And what do we have besides SAN? And besides SAN there is only NAS. If you compare the SAN and NAS, then the main difference between the first and second is to work at the block level. A host system can create logical partitions on a SAN, format them, and use them as ordinary local hard drives. The NAS works at the file system level and uses file transfer protocols such as SMB or CIFS. Therefore, NAS, of course, is cheap and easy, but oh-oh, very slowly. And therefore, for high-loaded production systems it is unpromising.

Is it possible to somehow combine the high speed and reliability of the SAN with the simplicity of implementation and availability of the NAS? What if you try to implement part of the SAN functionality programmatically? Apparently, the engineers of a modest Redmond company argued somehow when they were preparing their new technology to enter the market. As a result, they really got something, which is formally reminiscent of SAN. But it is several times cheaper. We are offered to use very inexpensive and affordable components to prepare a gourmet dish called the “Scale-Out File Server”, i.e. scalable file server. The word “scalable”, in my opinion, does not quite accurately reflect the essence, since, first of all, the server turned out to be fault-tolerant.

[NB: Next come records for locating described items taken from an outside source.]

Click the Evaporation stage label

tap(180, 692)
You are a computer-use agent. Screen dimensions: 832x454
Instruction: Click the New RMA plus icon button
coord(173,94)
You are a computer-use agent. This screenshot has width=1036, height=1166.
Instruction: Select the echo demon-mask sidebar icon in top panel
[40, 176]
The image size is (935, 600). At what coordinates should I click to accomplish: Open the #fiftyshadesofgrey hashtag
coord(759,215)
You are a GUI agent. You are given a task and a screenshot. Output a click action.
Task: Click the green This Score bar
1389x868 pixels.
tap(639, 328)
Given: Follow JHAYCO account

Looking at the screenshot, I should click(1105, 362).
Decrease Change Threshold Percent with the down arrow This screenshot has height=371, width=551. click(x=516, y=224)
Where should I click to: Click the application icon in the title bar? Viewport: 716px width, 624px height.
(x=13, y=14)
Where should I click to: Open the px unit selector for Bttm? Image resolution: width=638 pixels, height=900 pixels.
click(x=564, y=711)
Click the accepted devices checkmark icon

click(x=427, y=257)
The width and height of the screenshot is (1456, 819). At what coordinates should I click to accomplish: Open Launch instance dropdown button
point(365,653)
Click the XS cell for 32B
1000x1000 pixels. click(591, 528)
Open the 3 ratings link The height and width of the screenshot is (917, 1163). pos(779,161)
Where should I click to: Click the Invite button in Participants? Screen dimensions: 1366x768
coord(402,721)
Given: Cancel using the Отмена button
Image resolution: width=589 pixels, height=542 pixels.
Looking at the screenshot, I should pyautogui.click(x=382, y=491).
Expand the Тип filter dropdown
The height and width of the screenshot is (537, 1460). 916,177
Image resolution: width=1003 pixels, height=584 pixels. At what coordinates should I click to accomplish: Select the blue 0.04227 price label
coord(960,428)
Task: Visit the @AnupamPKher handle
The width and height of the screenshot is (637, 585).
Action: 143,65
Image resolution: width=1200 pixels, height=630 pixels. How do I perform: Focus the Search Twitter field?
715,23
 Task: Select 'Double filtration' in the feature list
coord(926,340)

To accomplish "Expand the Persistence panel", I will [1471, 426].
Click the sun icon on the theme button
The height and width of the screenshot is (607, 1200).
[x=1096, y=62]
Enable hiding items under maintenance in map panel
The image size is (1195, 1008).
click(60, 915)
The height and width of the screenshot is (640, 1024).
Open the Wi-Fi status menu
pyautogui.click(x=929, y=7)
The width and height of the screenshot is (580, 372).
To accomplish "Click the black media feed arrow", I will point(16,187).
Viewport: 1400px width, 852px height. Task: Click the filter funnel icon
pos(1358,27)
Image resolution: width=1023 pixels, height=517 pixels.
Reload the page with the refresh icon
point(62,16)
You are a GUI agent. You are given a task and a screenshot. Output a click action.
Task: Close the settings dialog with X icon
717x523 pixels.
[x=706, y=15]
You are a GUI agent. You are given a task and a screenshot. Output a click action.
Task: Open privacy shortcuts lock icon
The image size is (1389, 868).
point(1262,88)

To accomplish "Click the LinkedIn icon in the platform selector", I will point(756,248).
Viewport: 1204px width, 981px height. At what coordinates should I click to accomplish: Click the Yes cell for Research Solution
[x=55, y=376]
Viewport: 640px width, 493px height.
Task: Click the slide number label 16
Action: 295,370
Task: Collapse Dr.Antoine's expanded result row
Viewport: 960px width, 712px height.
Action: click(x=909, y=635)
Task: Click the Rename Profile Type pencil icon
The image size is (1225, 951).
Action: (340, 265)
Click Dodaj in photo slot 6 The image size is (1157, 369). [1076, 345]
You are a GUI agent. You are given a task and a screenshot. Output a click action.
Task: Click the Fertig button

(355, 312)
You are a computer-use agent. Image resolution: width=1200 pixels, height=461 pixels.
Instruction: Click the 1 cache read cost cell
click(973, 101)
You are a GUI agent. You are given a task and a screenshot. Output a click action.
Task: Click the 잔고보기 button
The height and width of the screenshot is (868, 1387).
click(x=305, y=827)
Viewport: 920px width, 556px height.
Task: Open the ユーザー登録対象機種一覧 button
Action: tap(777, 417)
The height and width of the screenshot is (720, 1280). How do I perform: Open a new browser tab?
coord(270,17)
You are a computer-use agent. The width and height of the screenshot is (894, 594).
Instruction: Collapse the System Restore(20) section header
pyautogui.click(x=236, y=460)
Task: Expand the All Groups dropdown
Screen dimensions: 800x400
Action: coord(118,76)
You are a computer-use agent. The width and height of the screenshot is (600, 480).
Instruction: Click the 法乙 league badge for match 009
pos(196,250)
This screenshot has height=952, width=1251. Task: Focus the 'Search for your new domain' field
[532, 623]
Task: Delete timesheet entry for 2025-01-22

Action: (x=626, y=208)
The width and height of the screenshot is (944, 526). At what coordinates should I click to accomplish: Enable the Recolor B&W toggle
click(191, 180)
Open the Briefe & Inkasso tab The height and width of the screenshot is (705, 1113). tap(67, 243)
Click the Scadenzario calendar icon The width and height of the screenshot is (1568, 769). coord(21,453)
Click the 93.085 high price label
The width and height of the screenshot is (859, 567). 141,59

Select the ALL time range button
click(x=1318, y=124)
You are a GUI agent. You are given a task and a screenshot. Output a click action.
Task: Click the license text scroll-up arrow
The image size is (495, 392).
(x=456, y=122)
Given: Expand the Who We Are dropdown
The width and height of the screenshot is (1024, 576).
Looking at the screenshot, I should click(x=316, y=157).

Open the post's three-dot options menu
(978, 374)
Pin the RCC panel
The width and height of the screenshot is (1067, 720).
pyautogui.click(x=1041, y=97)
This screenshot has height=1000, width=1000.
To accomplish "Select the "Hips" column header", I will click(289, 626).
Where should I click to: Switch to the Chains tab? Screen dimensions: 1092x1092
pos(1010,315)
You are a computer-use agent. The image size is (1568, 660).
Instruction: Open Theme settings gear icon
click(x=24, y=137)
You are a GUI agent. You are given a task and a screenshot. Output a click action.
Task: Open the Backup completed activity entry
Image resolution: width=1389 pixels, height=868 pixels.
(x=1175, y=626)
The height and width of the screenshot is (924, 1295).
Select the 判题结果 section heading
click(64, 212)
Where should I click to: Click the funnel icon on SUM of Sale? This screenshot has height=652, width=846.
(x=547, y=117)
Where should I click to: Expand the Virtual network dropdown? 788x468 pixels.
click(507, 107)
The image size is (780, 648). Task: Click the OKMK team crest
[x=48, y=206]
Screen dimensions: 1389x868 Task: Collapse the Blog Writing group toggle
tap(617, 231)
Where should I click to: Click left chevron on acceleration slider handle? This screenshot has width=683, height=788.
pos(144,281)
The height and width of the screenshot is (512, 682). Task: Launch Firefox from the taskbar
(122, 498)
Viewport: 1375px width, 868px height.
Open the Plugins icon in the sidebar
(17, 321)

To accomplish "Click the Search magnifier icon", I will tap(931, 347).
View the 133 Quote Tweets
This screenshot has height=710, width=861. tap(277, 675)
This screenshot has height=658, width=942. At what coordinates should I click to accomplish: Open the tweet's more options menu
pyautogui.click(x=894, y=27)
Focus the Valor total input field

So, today we will prepare the “Soup from SAN” based on Microsoft Windows Server 2012 R2 technologies.
As ingredients, we will need:

servers without disks (only small “mirrors” for the system) - 2 pcs .;
JBOD inexpensive disk shelf with two SAS interfaces - 1 pc .;
HDD SAS - at least 10 pcs. (better - more);
SSD SAS - at least 2 pcs .;
network adapters 1-10 GBit (better - with RDMA support) - 2-4 pcs .;

As a seasoning, we will use the recommended set of spices: Storage Spaces, Tiering, SMB Direct, SMB Multichannel, CSV. Preparation time: 1-1.5 hours with experience, or 1-2 days without one.

Some theory

In Windows Server 2012 and Windows 8, an interesting technology called Storage Spaces appeared. It is intended for abstraction from the physical level of the disk subsystem. In fact, it is an operating system driver located after the partition manager and in front of the volume manager, which allows you to virtualize block storage, hiding it from the operating system. This is achieved by grouping physical disks into pools and creating virtual disks based on pools (LUNs in SAN terminology). Thus, all applications will deal with virtual disks, even without knowing what they consist of. But wait ... Again virtual disks? After all, this technology under the name of "dynamic disks" was implemented by Microsoft (more precisely, it was licensed from Veritas) already in 2000 - as part of Windows 2000! Again, we are trying to shove stale goods?

Everything is not so simple ... Unlike dynamic disks, disk spaces are much more intelligent technology, as we will see later. In the meantime, we clarify the terms:

Storage Pools is a collection of physical disks that allows you to combine disks, flexibly increase capacity, and delegate administration.

Storage Spaces are virtual disks created from free space in the storage pool. Attributes of disk spaces include resilience level, storage levels, fixed preparation, and precise administrative control.

Clustered storage spaces (Clustered Storage Spaces) - the same disk spaces located on the shared storage - what we need!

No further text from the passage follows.